Race-conscious admission policy was the topic of a student-organized panel discussion, which took place from noon to 1 p.m. yesterday in the Moritz College of Law main auditorium.

The panel’s discussion centered around the controversy raised by the two pending affirmative action facing the U.S. Supreme Court. In both the Gratz v. Bollinger and Grutter v. Bollinger court cases, the plaintiffs are claiming they were unfairly denied acceptance into Michigan’s Law School.

The students filing against Michigan felt they were unfairly kept out of the college, when minorities with comparable test scores and grades were guaranteed a spot. All panelists supported the University of Michigan’s stance.

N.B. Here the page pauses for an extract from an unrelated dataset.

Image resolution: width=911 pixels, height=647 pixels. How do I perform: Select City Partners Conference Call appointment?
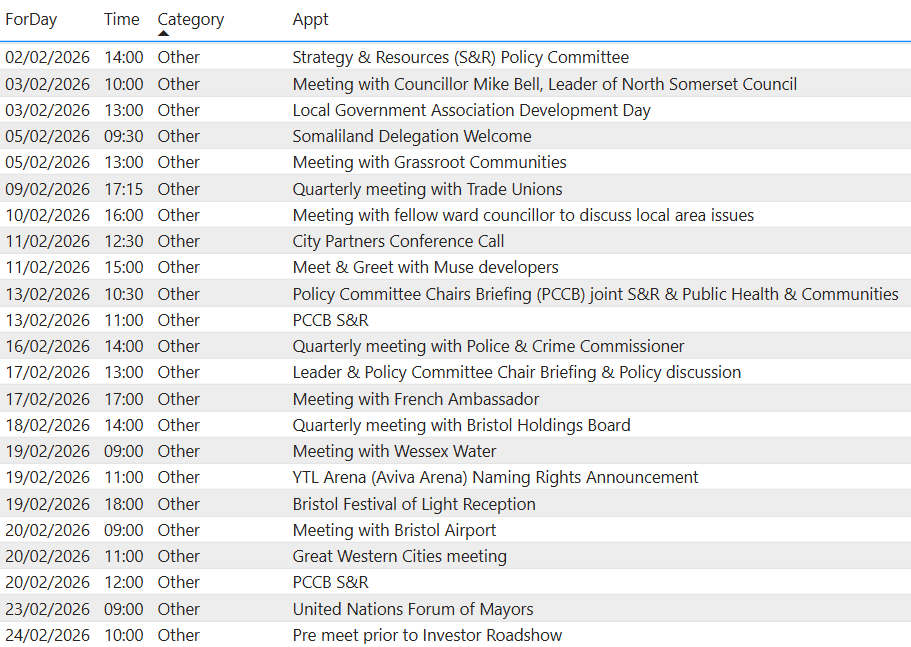(398, 241)
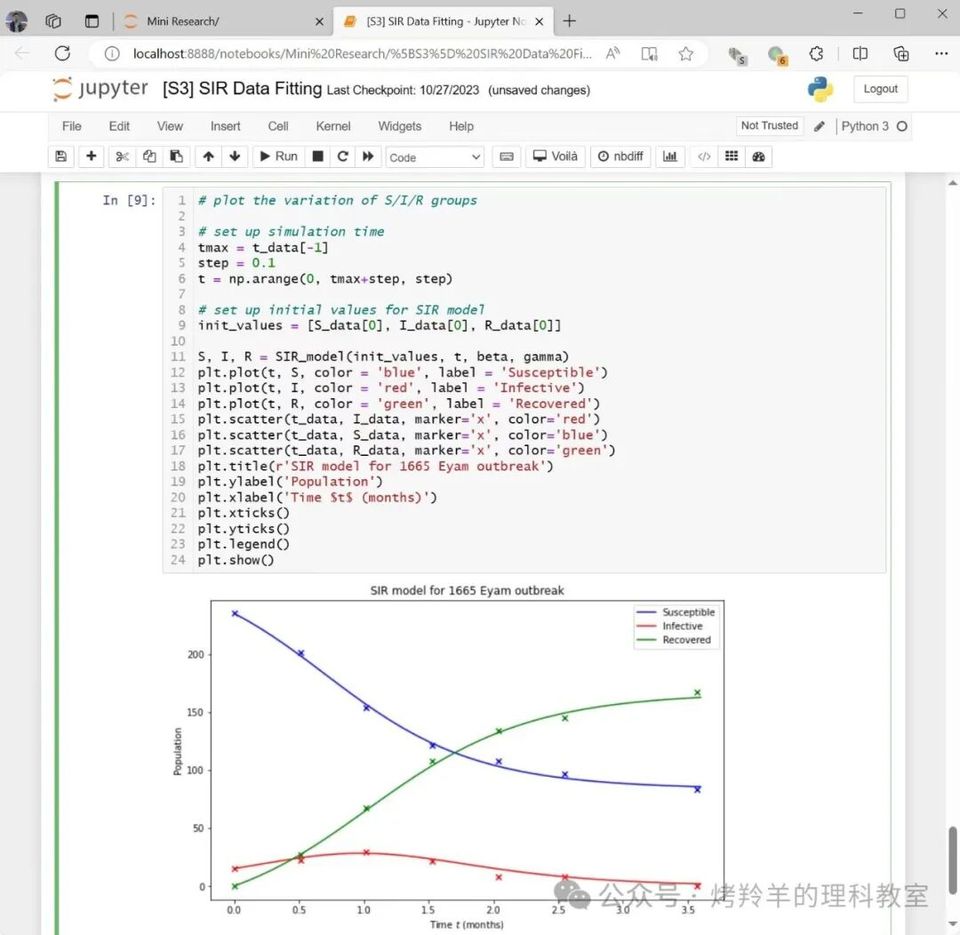
Task: Move the selected cell up
Action: click(x=208, y=157)
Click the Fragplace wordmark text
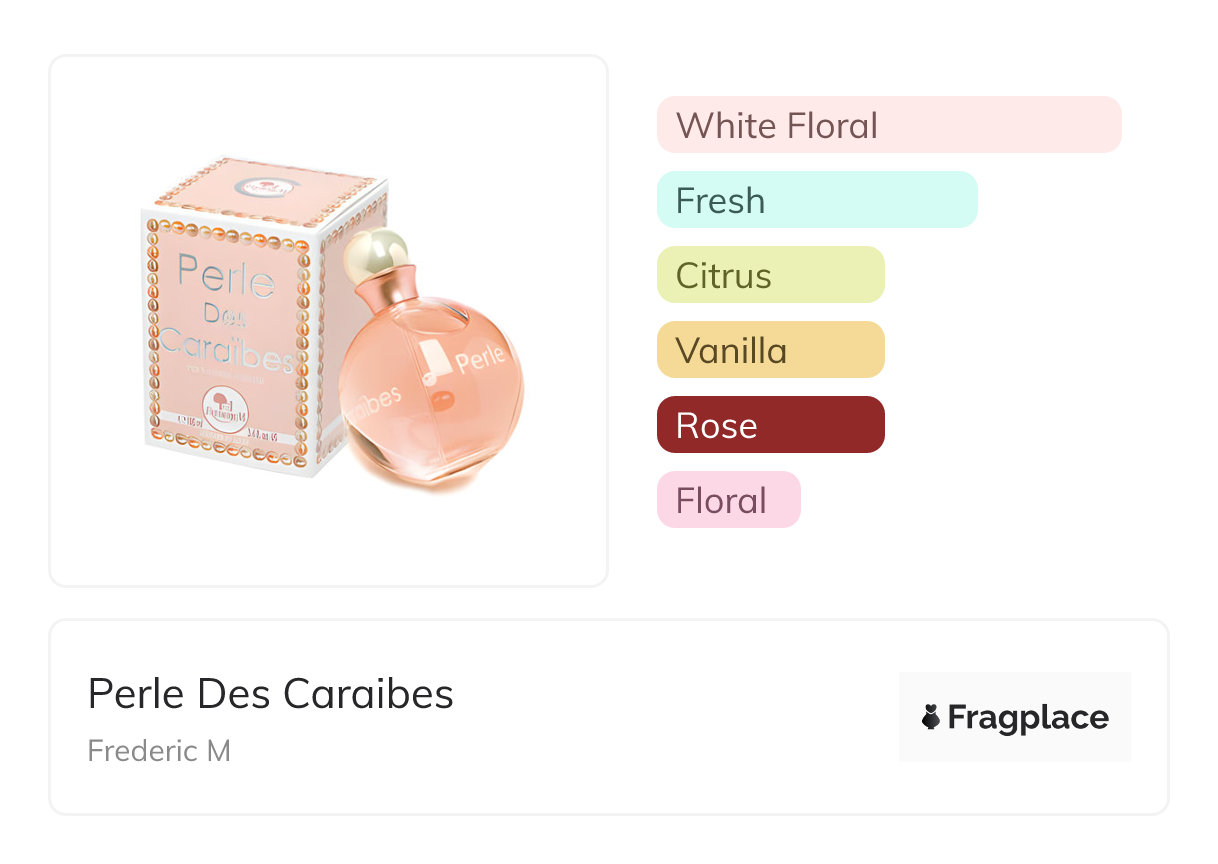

The panel included Martha Chamallas, an OSU law professor who teaches tort law, employment discrimination and feminist legal theory; John Powell, the executive director of OSU’s Institute for Race and Ethnicity in the Americas and Louis Jacobs, a former attorney general for Ohio.

“The issue of merit is going to be the biggest obstacle for people to come to terms with,” Jacobs said. “The question, ‘How did they get in when I had higher scores?” will be very difficult to overcome.”

Diversity is a major issue at college campuses across the country, and this case will have a significant impact on how those colleges achieve diversity, Chamallas said.

“To understand what diversity means, you must first realize the racial hierarchy that exists in this country,” Powell said.

Quoting Dr. Martin Luther King Jr.’s concept of a twin evil, Powell said, “The idea that minorities are inferior and that whites are superior is something this country has been dealing with and will continue to deal with for generations.”

This socially ingrained prejudice is a key why affirmative action is such a heated issue.

Citing a brief produced by sociological experts, Chamallas said that based on the populations of communities and enrollment in schools, America is becoming more segregated.

“The university or the military is the first true experience many young people have to interact with people from different backgrounds,” Chamallas said.

With minorities consistently scoring lower on standardized tests and having lower GPAs, the key to leveling the playing field is still hidden.

“Fewer resources, less funding, inexperienced faculty and other factors present in predominantly minority schools contribute to the disparity in scores,” Chamallas said.

She said these tests and scores simply illustrate the level of direction and learned skills and not the person’s true intelligence nor their potential.